- Work required
Every record that follows must be given again exactly.

########################################

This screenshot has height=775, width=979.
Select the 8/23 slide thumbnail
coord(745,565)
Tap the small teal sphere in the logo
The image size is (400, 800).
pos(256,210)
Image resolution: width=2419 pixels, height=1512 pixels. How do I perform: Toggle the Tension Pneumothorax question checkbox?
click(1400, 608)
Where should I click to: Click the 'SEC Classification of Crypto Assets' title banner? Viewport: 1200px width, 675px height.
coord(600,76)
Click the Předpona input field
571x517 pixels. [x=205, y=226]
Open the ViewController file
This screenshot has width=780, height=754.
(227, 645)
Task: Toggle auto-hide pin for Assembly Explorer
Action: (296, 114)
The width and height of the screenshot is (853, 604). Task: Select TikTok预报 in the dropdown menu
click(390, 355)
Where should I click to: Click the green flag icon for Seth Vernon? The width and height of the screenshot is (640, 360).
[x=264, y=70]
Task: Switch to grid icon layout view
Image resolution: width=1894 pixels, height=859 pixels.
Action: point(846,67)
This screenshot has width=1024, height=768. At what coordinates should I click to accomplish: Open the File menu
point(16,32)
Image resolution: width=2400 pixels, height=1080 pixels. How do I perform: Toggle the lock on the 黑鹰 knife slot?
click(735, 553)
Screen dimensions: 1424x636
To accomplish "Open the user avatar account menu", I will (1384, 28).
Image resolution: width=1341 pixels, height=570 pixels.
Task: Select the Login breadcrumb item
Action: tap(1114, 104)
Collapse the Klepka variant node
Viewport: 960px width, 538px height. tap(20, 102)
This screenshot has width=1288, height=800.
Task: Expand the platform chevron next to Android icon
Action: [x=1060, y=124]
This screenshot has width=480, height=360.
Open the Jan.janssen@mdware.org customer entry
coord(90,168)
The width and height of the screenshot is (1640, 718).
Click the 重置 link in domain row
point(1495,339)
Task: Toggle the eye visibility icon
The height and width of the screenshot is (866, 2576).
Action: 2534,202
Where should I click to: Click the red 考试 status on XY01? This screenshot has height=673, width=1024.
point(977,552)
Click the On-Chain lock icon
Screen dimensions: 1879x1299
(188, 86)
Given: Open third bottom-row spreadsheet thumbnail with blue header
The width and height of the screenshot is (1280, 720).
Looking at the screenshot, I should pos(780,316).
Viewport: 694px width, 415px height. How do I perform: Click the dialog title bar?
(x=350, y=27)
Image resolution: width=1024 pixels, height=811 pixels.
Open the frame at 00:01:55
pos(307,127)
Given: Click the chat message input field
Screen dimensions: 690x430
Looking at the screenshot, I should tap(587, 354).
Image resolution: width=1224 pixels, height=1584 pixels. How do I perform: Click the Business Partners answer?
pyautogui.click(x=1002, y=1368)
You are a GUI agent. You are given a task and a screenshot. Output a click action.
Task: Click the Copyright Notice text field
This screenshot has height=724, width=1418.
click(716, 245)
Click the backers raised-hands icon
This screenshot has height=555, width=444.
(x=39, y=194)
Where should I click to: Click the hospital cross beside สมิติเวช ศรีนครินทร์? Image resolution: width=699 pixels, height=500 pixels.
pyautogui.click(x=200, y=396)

########################################

- The answer
This screenshot has height=775, width=979.
Select the 8/23 slide thumbnail
coord(745,565)
Tap the small teal sphere in the logo
The image size is (400, 800).
pos(256,210)
Image resolution: width=2419 pixels, height=1512 pixels. How do I perform: Toggle the Tension Pneumothorax question checkbox?
click(1400, 608)
Where should I click to: Click the 'SEC Classification of Crypto Assets' title banner? Viewport: 1200px width, 675px height.
coord(600,76)
Click the Předpona input field
571x517 pixels. [x=205, y=226]
Open the ViewController file
This screenshot has width=780, height=754.
(227, 645)
Task: Toggle auto-hide pin for Assembly Explorer
Action: (296, 114)
The width and height of the screenshot is (853, 604). Task: Select TikTok预报 in the dropdown menu
click(390, 355)
Where should I click to: Click the green flag icon for Seth Vernon? The width and height of the screenshot is (640, 360).
[x=264, y=70]
Task: Switch to grid icon layout view
Image resolution: width=1894 pixels, height=859 pixels.
Action: point(846,67)
This screenshot has width=1024, height=768. At what coordinates should I click to accomplish: Open the File menu
point(16,32)
Image resolution: width=2400 pixels, height=1080 pixels. How do I perform: Toggle the lock on the 黑鹰 knife slot?
click(735, 553)
Screen dimensions: 1424x636
To accomplish "Open the user avatar account menu", I will (1384, 28).
Image resolution: width=1341 pixels, height=570 pixels.
Task: Select the Login breadcrumb item
Action: tap(1114, 104)
Collapse the Klepka variant node
Viewport: 960px width, 538px height. tap(20, 102)
This screenshot has width=1288, height=800.
Task: Expand the platform chevron next to Android icon
Action: [x=1060, y=124]
This screenshot has width=480, height=360.
Open the Jan.janssen@mdware.org customer entry
coord(90,168)
The width and height of the screenshot is (1640, 718).
Click the 重置 link in domain row
point(1495,339)
Task: Toggle the eye visibility icon
The height and width of the screenshot is (866, 2576).
Action: 2534,202
Where should I click to: Click the red 考试 status on XY01? This screenshot has height=673, width=1024.
point(977,552)
Click the On-Chain lock icon
Screen dimensions: 1879x1299
(188, 86)
Given: Open third bottom-row spreadsheet thumbnail with blue header
The width and height of the screenshot is (1280, 720).
Looking at the screenshot, I should pos(780,316).
Viewport: 694px width, 415px height. How do I perform: Click the dialog title bar?
(x=350, y=27)
Image resolution: width=1024 pixels, height=811 pixels.
Open the frame at 00:01:55
pos(307,127)
Given: Click the chat message input field
Screen dimensions: 690x430
Looking at the screenshot, I should tap(587, 354).
Image resolution: width=1224 pixels, height=1584 pixels. How do I perform: Click the Business Partners answer?
pyautogui.click(x=1002, y=1368)
You are a GUI agent. You are given a task and a screenshot. Output a click action.
Task: Click the Copyright Notice text field
This screenshot has height=724, width=1418.
click(716, 245)
Click the backers raised-hands icon
This screenshot has height=555, width=444.
(x=39, y=194)
Where should I click to: Click the hospital cross beside สมิติเวช ศรีนครินทร์? Image resolution: width=699 pixels, height=500 pixels.
pyautogui.click(x=200, y=396)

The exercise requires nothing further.